■ The data
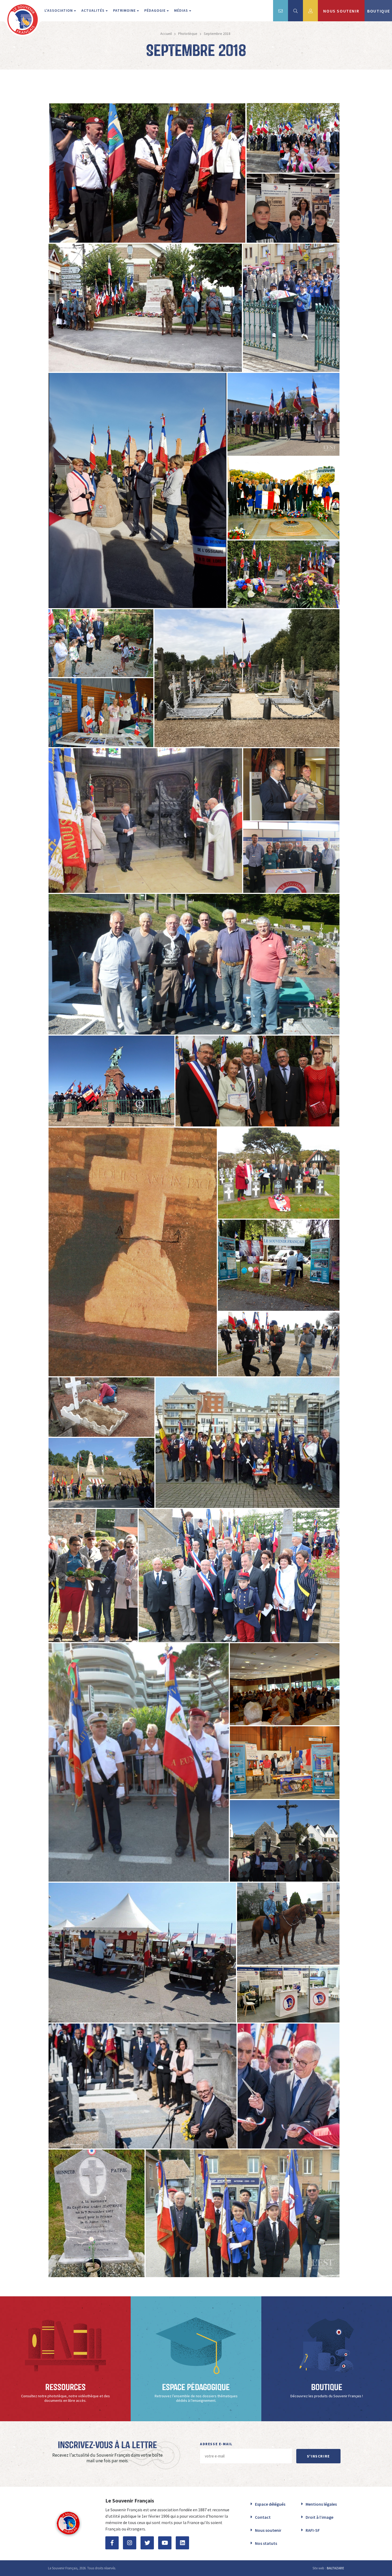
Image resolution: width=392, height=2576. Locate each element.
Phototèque (188, 33)
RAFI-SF (313, 2530)
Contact (263, 2517)
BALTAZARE (335, 2568)
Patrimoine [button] (125, 10)
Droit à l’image (319, 2517)
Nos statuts (266, 2543)
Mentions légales (321, 2504)
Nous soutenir (268, 2530)
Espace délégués (270, 2504)
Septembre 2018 (217, 33)
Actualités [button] (93, 10)
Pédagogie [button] (155, 10)
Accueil (166, 33)
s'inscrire (318, 2456)
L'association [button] (59, 10)
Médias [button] (181, 10)
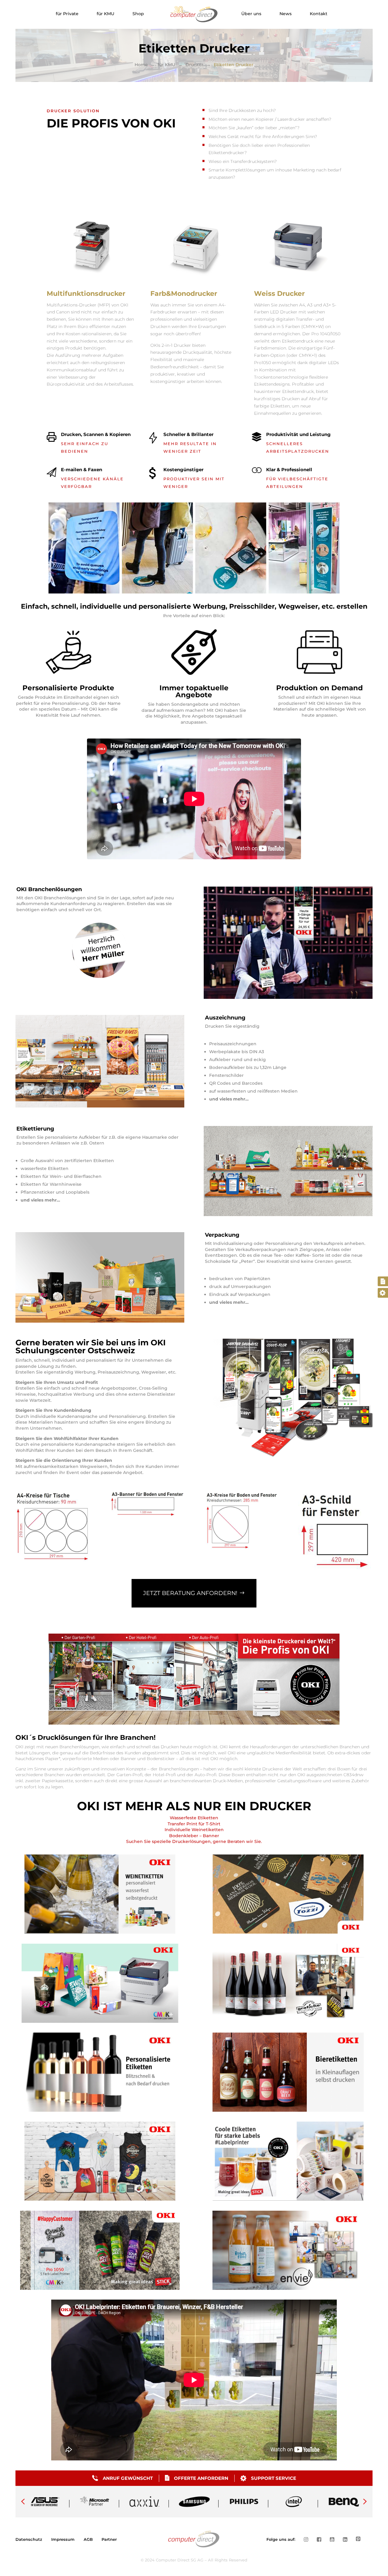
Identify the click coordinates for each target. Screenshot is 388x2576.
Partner (109, 2539)
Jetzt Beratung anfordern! (190, 1593)
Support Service (273, 2478)
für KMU (105, 13)
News (285, 13)
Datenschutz (28, 2539)
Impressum (63, 2539)
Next (365, 2502)
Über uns (251, 13)
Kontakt (318, 13)
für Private (67, 13)
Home (141, 64)
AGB (88, 2539)
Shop (138, 13)
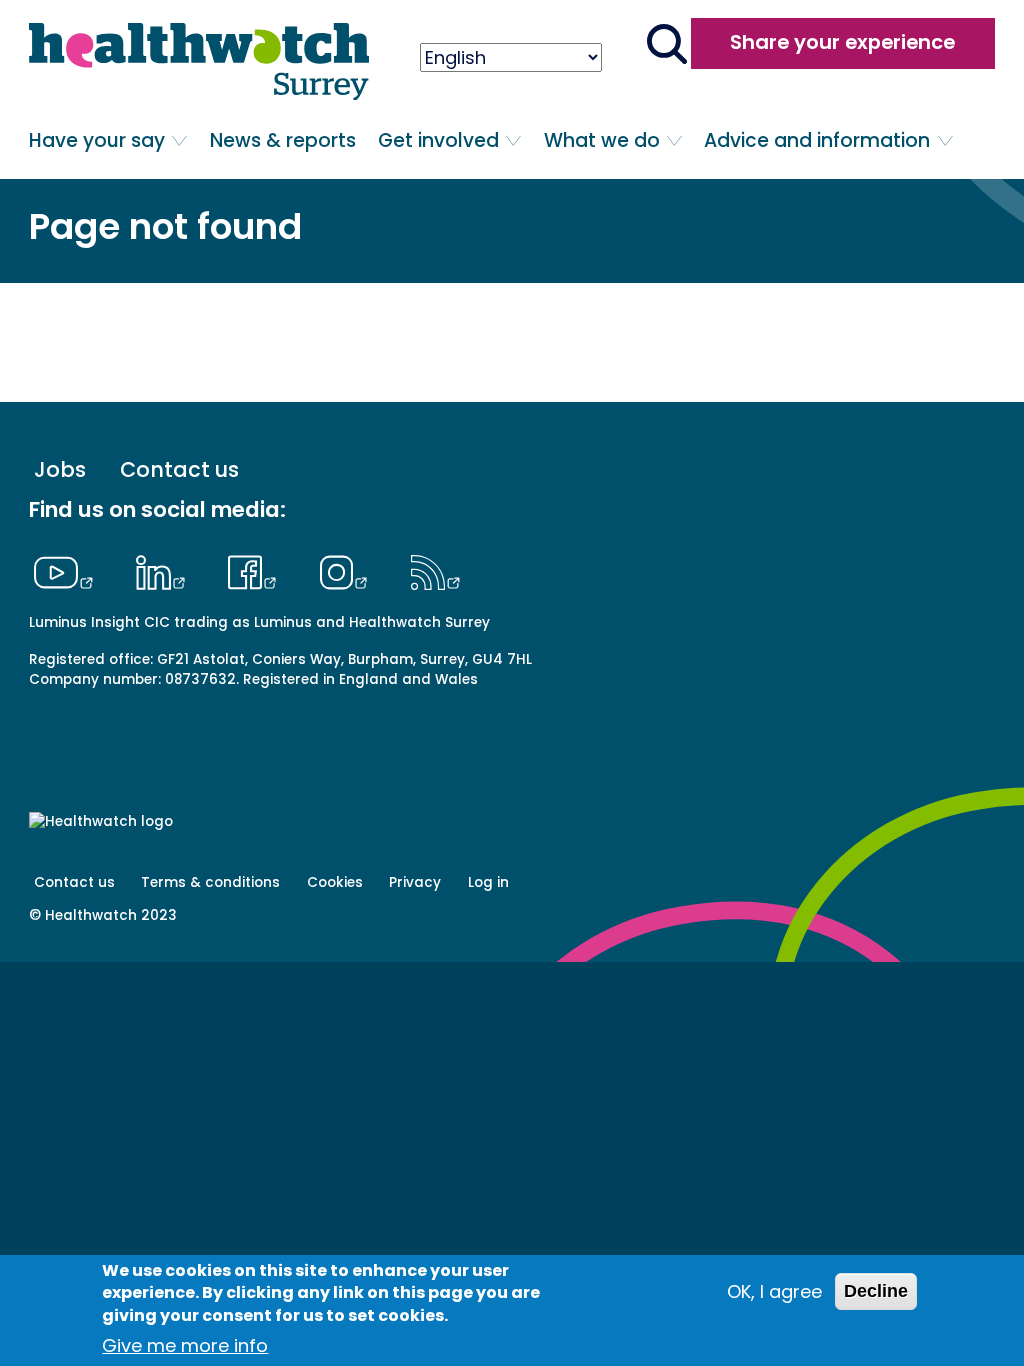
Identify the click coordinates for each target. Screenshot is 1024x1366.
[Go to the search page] (666, 46)
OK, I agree (774, 1291)
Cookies (335, 882)
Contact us (179, 470)
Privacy (415, 882)
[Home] (199, 62)
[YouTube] (68, 570)
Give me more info (185, 1345)
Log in (488, 882)
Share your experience (842, 42)
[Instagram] (348, 570)
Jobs (60, 470)
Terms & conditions (210, 882)
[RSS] (435, 570)
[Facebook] (257, 570)
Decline (876, 1291)
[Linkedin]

■ Your objective
The number of lines in the records that include "click" is what is needed, with no other words.

■ Problem solution
2